* _What the task asks_: Write all of the entries again. Keep them exactly as they are.

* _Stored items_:

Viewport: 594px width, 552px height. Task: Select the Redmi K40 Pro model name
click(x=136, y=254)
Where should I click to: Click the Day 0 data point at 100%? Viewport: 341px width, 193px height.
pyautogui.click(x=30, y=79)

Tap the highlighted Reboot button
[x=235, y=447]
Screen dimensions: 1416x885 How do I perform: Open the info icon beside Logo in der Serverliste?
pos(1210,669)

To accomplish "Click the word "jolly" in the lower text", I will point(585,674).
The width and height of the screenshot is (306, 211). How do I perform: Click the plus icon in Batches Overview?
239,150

* _Your solution_:
Viewport: 594px width, 552px height. Task: Select the Redmi K40 Pro model name
click(x=136, y=254)
Where should I click to: Click the Day 0 data point at 100%? Viewport: 341px width, 193px height.
pyautogui.click(x=30, y=79)

Tap the highlighted Reboot button
[x=235, y=447]
Screen dimensions: 1416x885 How do I perform: Open the info icon beside Logo in der Serverliste?
pos(1210,669)

To accomplish "Click the word "jolly" in the lower text", I will point(585,674).
The width and height of the screenshot is (306, 211). How do I perform: Click the plus icon in Batches Overview?
239,150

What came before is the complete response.